» EXERCISE DIRECTIONS: Will you extract the entries word for word? Images should not appear in the copy.

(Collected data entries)
--- START ---

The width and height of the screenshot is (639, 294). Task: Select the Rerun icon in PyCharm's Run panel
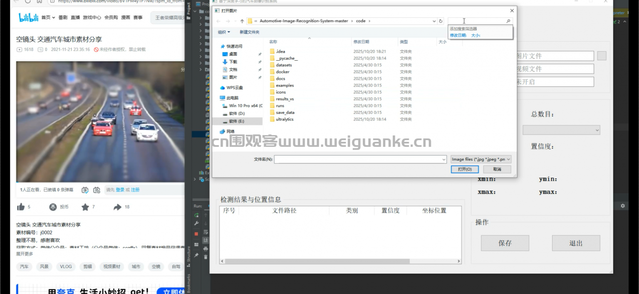pyautogui.click(x=196, y=214)
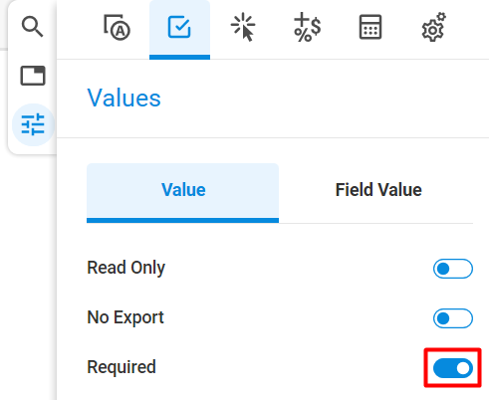The height and width of the screenshot is (400, 489).
Task: Open the Calculate calculator tab icon
Action: [x=370, y=27]
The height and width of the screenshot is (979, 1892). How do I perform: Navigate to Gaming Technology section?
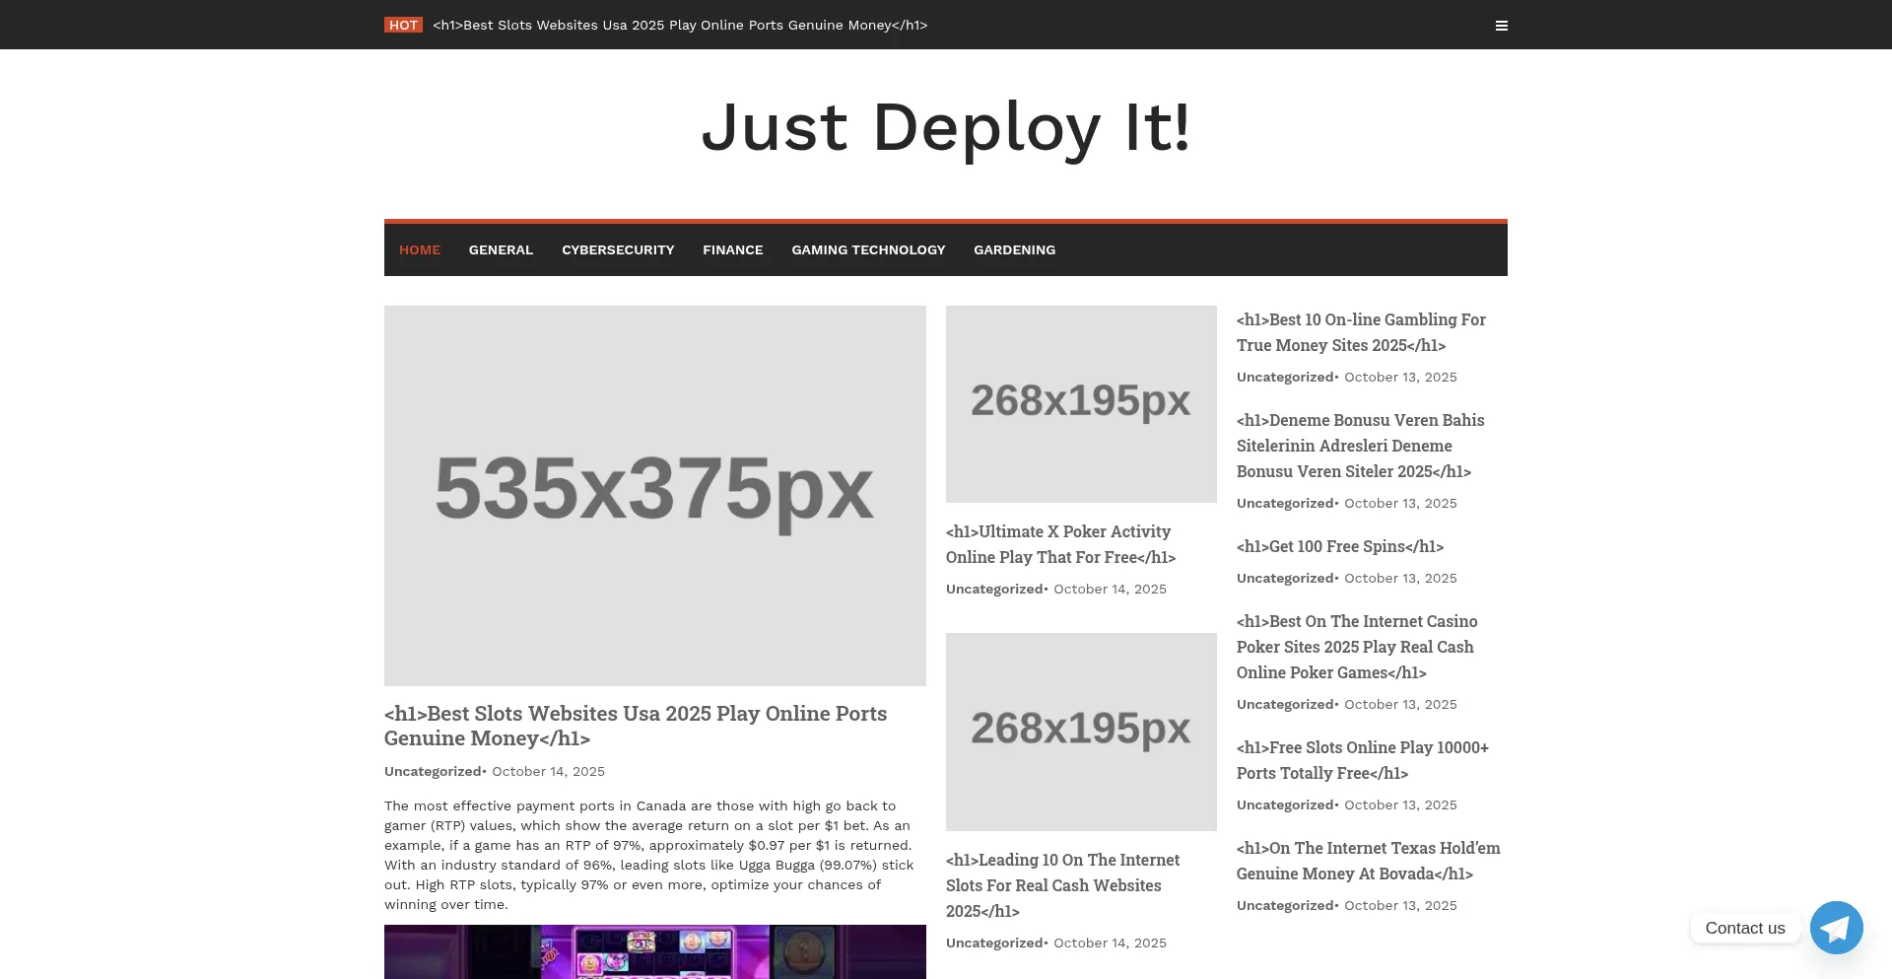868,250
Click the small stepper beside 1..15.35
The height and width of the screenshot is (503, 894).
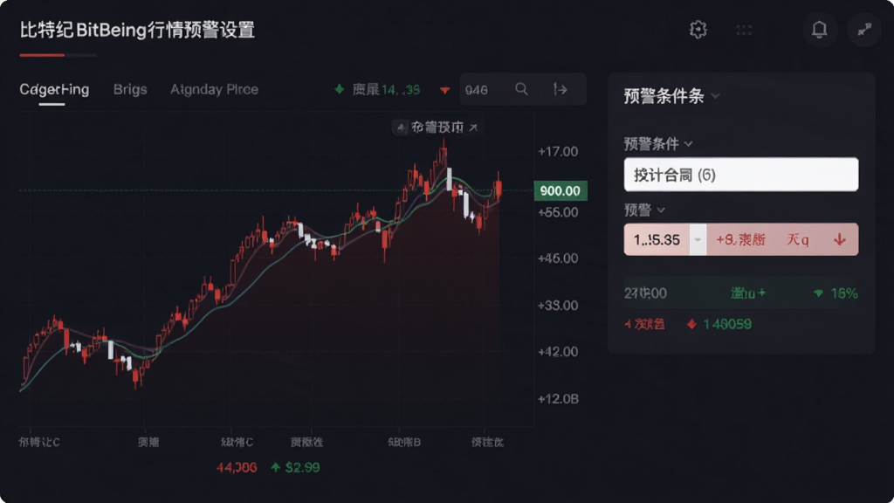tap(698, 239)
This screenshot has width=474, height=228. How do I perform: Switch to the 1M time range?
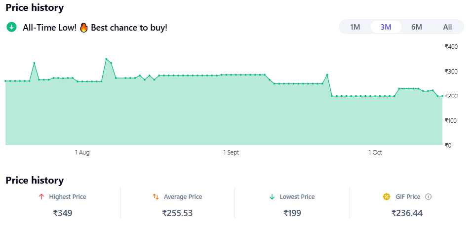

--- END ---

» TASK OUTPUT:
The width and height of the screenshot is (639, 294). Task: Select the Rerun icon in PyCharm's Run panel
pyautogui.click(x=196, y=214)
The height and width of the screenshot is (400, 489).
Task: Open the Calculate calculator tab icon
Action: [x=370, y=27]
The height and width of the screenshot is (979, 1892). How do I perform: Navigate to Gaming Technology section?
868,250
Click the small stepper beside 1..15.35
The height and width of the screenshot is (503, 894).
tap(698, 239)
This screenshot has width=474, height=228. How do I perform: Switch to the 1M time range?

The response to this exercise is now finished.